Everyone faces a giant from time to time, and it doesn't matter what our status in life may be. In the story from the Scriptures we see that the giant is confronting the king. He is confronting the captain of the army. He is also confronting a shepherd boy. We also see it doesn't matter how many are in the army, they still find themselves facing the giant. In our lives it happens the same way. Whether we seemingly have everything under control in our lives, whether we are rich or poor, single or married, old or young, it simply doesn't matter. None are exempt from facing giants.
Giants come in a variety of different forms. They can appear as sickness, as financial problems, they can take the form of problems in relationships, problems with stress, etc. But, one thing I know, they can be frightening when they step into our lives and let us know we can't go on with life as usual unless we deal with them. They are frightening because they are trying to affect our lives negatively by either keeping us from obtaining a goal or by trying to take away something we already have. They are also frightening because they appear large, strong and often unbeatable.

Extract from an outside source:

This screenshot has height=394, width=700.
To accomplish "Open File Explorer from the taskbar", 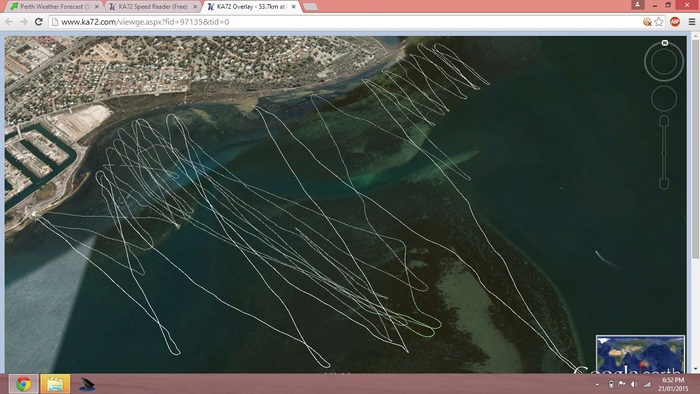I will pyautogui.click(x=55, y=384).
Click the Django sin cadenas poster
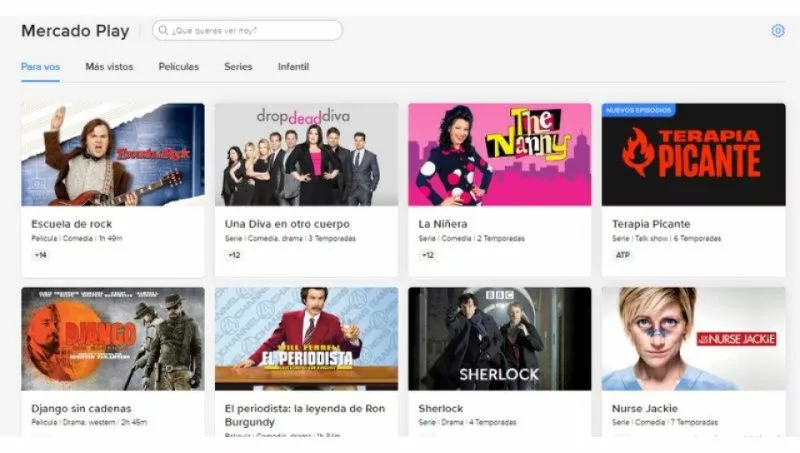Screen dimensions: 800x453 112,338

In the Bible story, the king and those in charge of beating this giant just sat back fretting over what to do. When he would show up they cringed in fear, and when he wasn't in sight they kept waiting for him to show himself again. They somewhat ignored him, hoping he would just go away, but knowing in their hearts that just wasn't going to happen. But David shows them, and us, that in order to defeat the giant you have to deal with the giant.
David was quite confident when he went into that battle. He had the king and those seasoned in battle a bit concerned, though, because he wasn't fighting this battle according to the rules of the day. He had no armor, no shield and no sword. All he had, or so it seemed, was a sling, a staff and five smooth stones. But his confidence was not in his ability, his confidence was in God. His dependence on God allowed him to fight the battle differently than his peers and he was able to approach the giant on different terms than the giant was dictating. He approached the battle with God's battle plan and confidence that he was not battling alone, God was with him.
God is still willing to get involved in our battles. He's willing to help us when we put our trust in Him, and He knows how to direct our lives during difficult times when we find ourselves battling giants. By calling on God for help we can learn what David learned. He expressed it his way in the 46th Psalm: "God is our refuge and strength, a very present help in trouble."